"The boy, school officials said, had written an assigned class essay saying that his idea of a perfect day was to hurt President Bush, kill the popular talk show host, and harm executives of Coca-Cola and Wal-Mart. He did not threaten teachers or students"
- - After turning in the essay, his teacher alerted school administrators,
- - School administrators alerted local police
- - Local police alerted the Secret Service
- - The Secret Service sent two agents to question the boy and school personnel
The local police think it was a stupid essay, but apparently not a credible threat.
It looks like the school administrators have been caught in the trap of the “zero tolerance” panic.
Zero tolerance for weapons or drugs means a 3rd-grader making a “gun” out of two sticks makes headlines and if a mother sends her child to school with an OTC cold remedy she’s in trouble with the school board. Zero tolerance for “insecure items” and weapons on aircraft resulted in confiscation of nail clippers and expressed breast milk to be treated as a potential poison.
In this case, it’s zero tolerance for “threats.” In the post-Columbine era, any kind of “threatening speech,” itself very broadly defined, is treated as if the student had just walked into the school gym with an Uzi and a hand grenade.
Yes, events such as what has happened at Columbine High School, and other venues across the country, has shown that the programs in place to warn of immediate violence and prevent the intense bullying and purposeful degradation by students against other students that may predispose into that violence were inadequate, or just outright absent, or the degradation was ignored as “kid stuff” and allowed to continue.
But the resulting atmosphere was one where anything that didn’t fit the “normal” profile had to be treated as an immediate and credible “threat” against life and property,. no matter how incredible the scenario really would be.
On a wider perspectiver, the treating of a speculative essay as a manifesto brings to the fore very real questions about what is, and is not, protected speech. Is anytime that someone writes that the President should be taken out behind the woodshed and “given a hiding” going to be subject to scrutiny by the federal government? How far do we lower the bar? How about if someone writes that G.W. Bush should be tried for war crimes? Or that a sitting Supreme Court Justice should either die outright or be poisoned?

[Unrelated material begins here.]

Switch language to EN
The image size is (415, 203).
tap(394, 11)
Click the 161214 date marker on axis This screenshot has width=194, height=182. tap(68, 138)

We have already seen that a political cartoonist can be investigated if they draw a cartoon that reprises the RVN intelligence officer execution of a VC suspect, but with the president in one of the roles, and an art exhibit where a faux postage stamp with G.W.’s visage being threatened were both investigated as “possible threats,” when they were actually political speech, and from both ends of the political spectrum.
Whatever happened to individual analysis and the flexibility, and common sense in reaction?
In the case of the 13-year old, wouldn’t the more sensible path be that the essay should have been discussed with the student first, to help the student clarify for himself if the scenario was really what would make a “perfect day,” or if there would be anything that the student might actually *do* to effect the described situation, or if it was purely wishful thinking?
Instead, what could have been an avenue for discussion and self-discovery turned into interviews with the police and Secret Service, and a potential further chilling of the right of free speech.
I understand with my whole heart that school boards and parents do not wish any repeats of the violence that has happened at some of our schools, but policies that allow for no flexibility or rational choices don’t seem to be what is called for.